* Work to do *
Switch every occurrence of "Instruction" in the entries below to "Directive", and reproduce the entries with all other text unchanged.
════
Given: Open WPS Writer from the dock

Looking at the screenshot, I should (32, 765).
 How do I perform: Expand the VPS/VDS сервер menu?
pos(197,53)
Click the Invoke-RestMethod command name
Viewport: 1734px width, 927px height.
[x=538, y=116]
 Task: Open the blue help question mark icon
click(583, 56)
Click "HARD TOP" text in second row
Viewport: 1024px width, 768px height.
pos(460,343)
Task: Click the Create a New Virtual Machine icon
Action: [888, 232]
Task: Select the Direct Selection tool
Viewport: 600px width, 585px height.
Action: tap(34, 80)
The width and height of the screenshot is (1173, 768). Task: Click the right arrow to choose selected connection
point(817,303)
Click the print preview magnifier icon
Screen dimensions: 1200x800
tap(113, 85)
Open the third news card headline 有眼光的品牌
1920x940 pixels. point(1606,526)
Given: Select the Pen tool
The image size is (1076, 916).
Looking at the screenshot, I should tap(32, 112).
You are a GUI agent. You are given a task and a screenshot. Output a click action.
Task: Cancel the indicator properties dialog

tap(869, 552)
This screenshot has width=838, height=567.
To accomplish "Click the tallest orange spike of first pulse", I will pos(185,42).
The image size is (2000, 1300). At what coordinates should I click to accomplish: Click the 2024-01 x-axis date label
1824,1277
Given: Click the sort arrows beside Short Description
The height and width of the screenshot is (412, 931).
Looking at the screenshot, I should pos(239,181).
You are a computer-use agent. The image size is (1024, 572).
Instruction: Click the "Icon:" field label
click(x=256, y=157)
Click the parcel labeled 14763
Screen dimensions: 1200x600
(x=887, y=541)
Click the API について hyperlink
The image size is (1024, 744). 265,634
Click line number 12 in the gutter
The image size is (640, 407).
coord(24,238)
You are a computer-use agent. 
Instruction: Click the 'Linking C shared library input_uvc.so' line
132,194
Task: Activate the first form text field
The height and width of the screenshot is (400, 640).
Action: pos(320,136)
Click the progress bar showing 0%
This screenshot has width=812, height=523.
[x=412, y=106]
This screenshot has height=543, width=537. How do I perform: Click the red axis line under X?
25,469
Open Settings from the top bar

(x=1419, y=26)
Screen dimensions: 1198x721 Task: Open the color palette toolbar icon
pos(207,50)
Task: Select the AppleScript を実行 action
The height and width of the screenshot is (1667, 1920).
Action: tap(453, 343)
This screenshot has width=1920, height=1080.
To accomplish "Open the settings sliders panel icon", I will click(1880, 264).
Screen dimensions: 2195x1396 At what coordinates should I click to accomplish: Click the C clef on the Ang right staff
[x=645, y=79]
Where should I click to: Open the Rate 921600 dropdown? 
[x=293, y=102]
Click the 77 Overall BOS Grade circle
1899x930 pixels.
════
* Final answer *
Given: Open WPS Writer from the dock

Looking at the screenshot, I should (32, 765).
 How do I perform: Expand the VPS/VDS сервер menu?
pos(197,53)
Click the Invoke-RestMethod command name
Viewport: 1734px width, 927px height.
[x=538, y=116]
 Task: Open the blue help question mark icon
click(583, 56)
Click "HARD TOP" text in second row
Viewport: 1024px width, 768px height.
pos(460,343)
Task: Click the Create a New Virtual Machine icon
Action: [888, 232]
Task: Select the Direct Selection tool
Viewport: 600px width, 585px height.
Action: tap(34, 80)
The width and height of the screenshot is (1173, 768). Task: Click the right arrow to choose selected connection
point(817,303)
Click the print preview magnifier icon
Screen dimensions: 1200x800
tap(113, 85)
Open the third news card headline 有眼光的品牌
1920x940 pixels. point(1606,526)
Given: Select the Pen tool
The image size is (1076, 916).
Looking at the screenshot, I should tap(32, 112).
You are a GUI agent. You are given a task and a screenshot. Output a click action.
Task: Cancel the indicator properties dialog

tap(869, 552)
This screenshot has width=838, height=567.
To accomplish "Click the tallest orange spike of first pulse", I will pos(185,42).
The image size is (2000, 1300). At what coordinates should I click to accomplish: Click the 2024-01 x-axis date label
1824,1277
Given: Click the sort arrows beside Short Description
The height and width of the screenshot is (412, 931).
Looking at the screenshot, I should pos(239,181).
You are a computer-use agent. The image size is (1024, 572).
Directive: Click the "Icon:" field label
click(x=256, y=157)
Click the parcel labeled 14763
Screen dimensions: 1200x600
(x=887, y=541)
Click the API について hyperlink
The image size is (1024, 744). 265,634
Click line number 12 in the gutter
The image size is (640, 407).
coord(24,238)
You are a computer-use agent. 
Directive: Click the 'Linking C shared library input_uvc.so' line
132,194
Task: Activate the first form text field
The height and width of the screenshot is (400, 640).
Action: pos(320,136)
Click the progress bar showing 0%
This screenshot has width=812, height=523.
[x=412, y=106]
This screenshot has height=543, width=537. How do I perform: Click the red axis line under X?
25,469
Open Settings from the top bar

(x=1419, y=26)
Screen dimensions: 1198x721 Task: Open the color palette toolbar icon
pos(207,50)
Task: Select the AppleScript を実行 action
The height and width of the screenshot is (1667, 1920).
Action: tap(453, 343)
This screenshot has width=1920, height=1080.
To accomplish "Open the settings sliders panel icon", I will click(1880, 264).
Screen dimensions: 2195x1396 At what coordinates should I click to accomplish: Click the C clef on the Ang right staff
[x=645, y=79]
Where should I click to: Open the Rate 921600 dropdown? 
[x=293, y=102]
Click the 77 Overall BOS Grade circle
1899x930 pixels.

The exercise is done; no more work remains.